Opportunities in Mortgage-Backed Securities

January 23, 2024

Jason Gibbons, CFA

A fourth quarter drop in yields drove bonds to end 2023 with positive returns and further drove corporate credit spreads to one-year lows. With the recent move in yields, corporate bonds (both investment grade and high yield) are now looking rather fully valued as markets are pricing in a soft landing for the US economy. On the other hand, Agency Mortgage-Backed Securities (MBS) have seen option-adjusted spreads (OAS) move sideways on a year-over-year basis. Furthermore, MBS have a current attractive yield proposition, current low prepayment risk, and attractive duration characteristics.

Agency MBS, i.e., those securitized mortgages with either full or implicit US government backing (issued by Ginnie Mae, Fannie Mae and Freddie Mac), come with a US government credit rating of AA. The spread on these securities versus US government bonds, which currently sits at +0.8%, compensates for prepayment risk (the fact that most mortgage holders prepay/refinance over time, with an average life shorter than maturity). The great (re)financing cycle that occurred as the Fed embarked to increase rates in 2022, has now led to approximately 75% of outstanding mortgages at rates of less than 4.0%. This provides an interesting backdrop with mortgage rates now hovering at or above 7%. Even a 2-3% fall in mortgage rates would only put 10-15% of outstanding US mortgages in a place to potentially refinance.

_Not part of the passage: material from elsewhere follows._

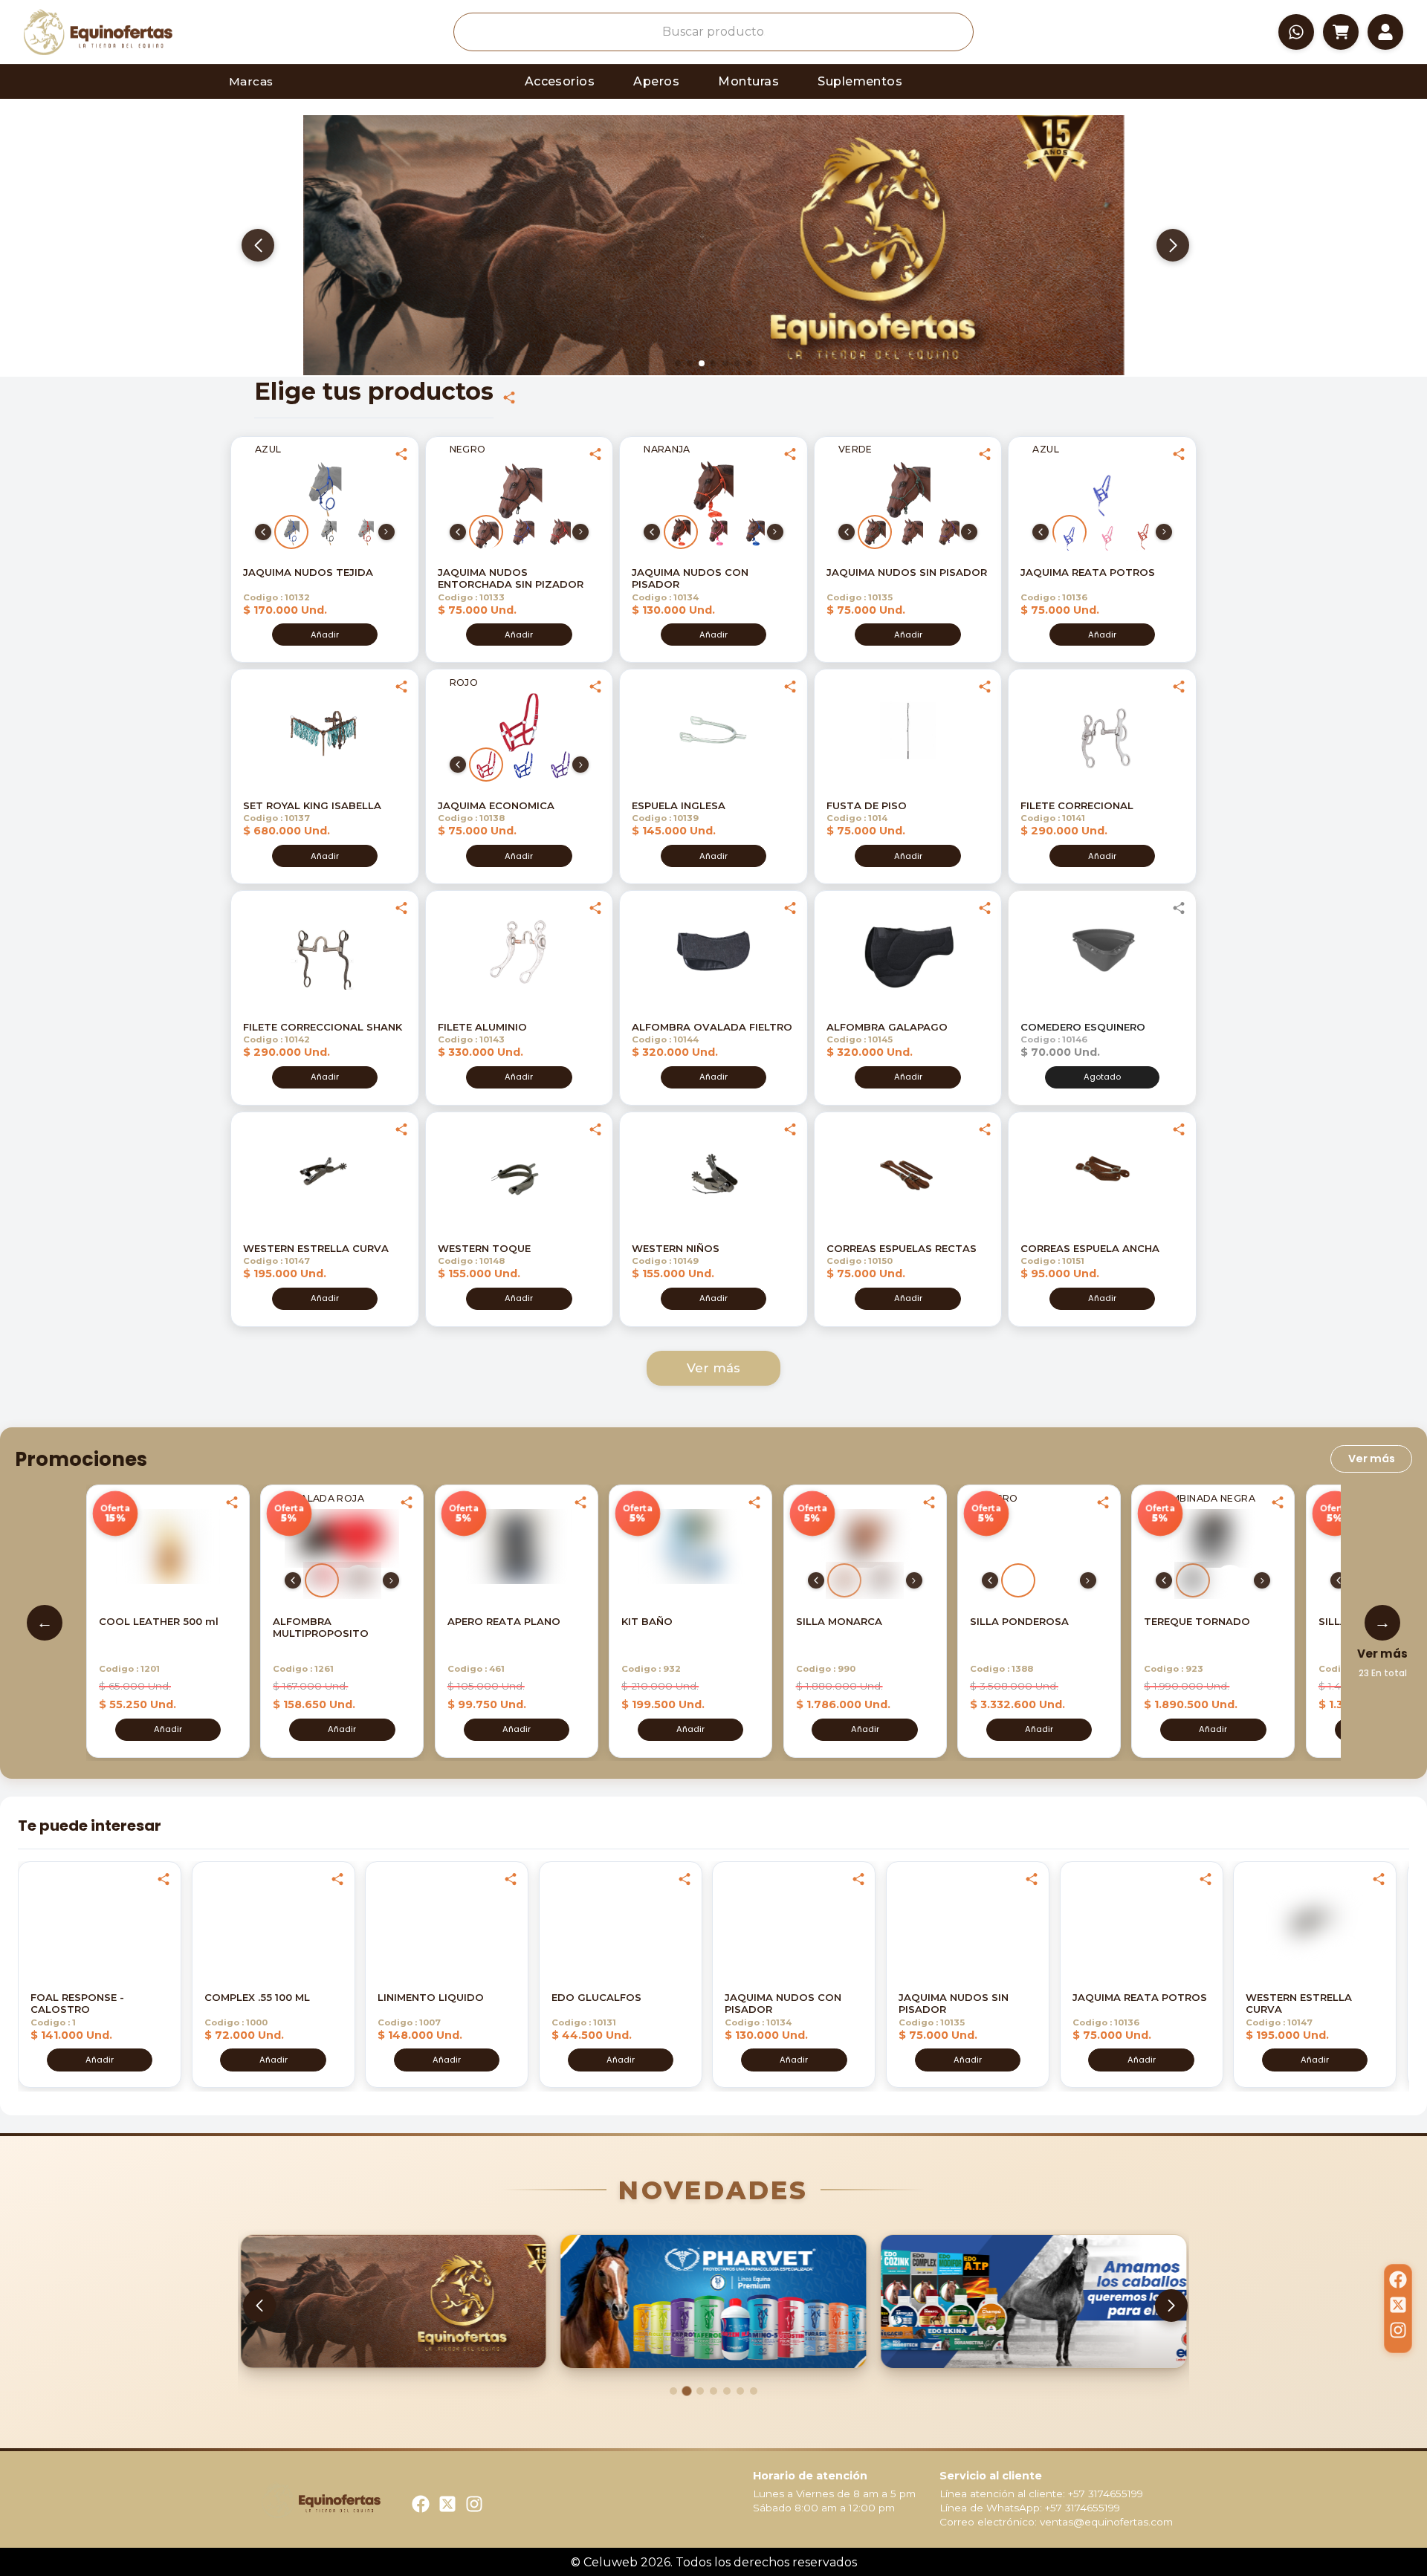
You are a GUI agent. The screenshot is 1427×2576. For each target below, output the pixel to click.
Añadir (325, 634)
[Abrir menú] (1385, 32)
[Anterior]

MBS securities have historically exhibited negative convexity – when rates increase their duration increases and duration falls when rates are cut. What had been a negative attribute when the Federal Reserve began hiking rates in 2022 (higher duration leads to a larger negative price impact), has now turned to slightly positive convexity for the first time in 25 years. What may seem trivial, is now an opportunity as markets currently price 6 rate cuts through 2024 and could lead to a fuller MBS price participation rally.

With the run-up in corporate bond prices, we find MBS to be attractively valued and a high (credit) rated pick-up in yield versus corporates. In fact, compared to similar maturity AA-rated US Corporate bonds, MBS is providing the same OAS (to US government bonds). In the case of an unexpected hard landing scenario, the Fed’s quantitative tightening program, currently letting up to $35bn of MBS runoff monthly, will likely end and provide a backstop in liquidity for MBS. For the above reasons, we find MBS as an attractive opportunity within fixed income allocations, both on a risk-adjusted and spread basis.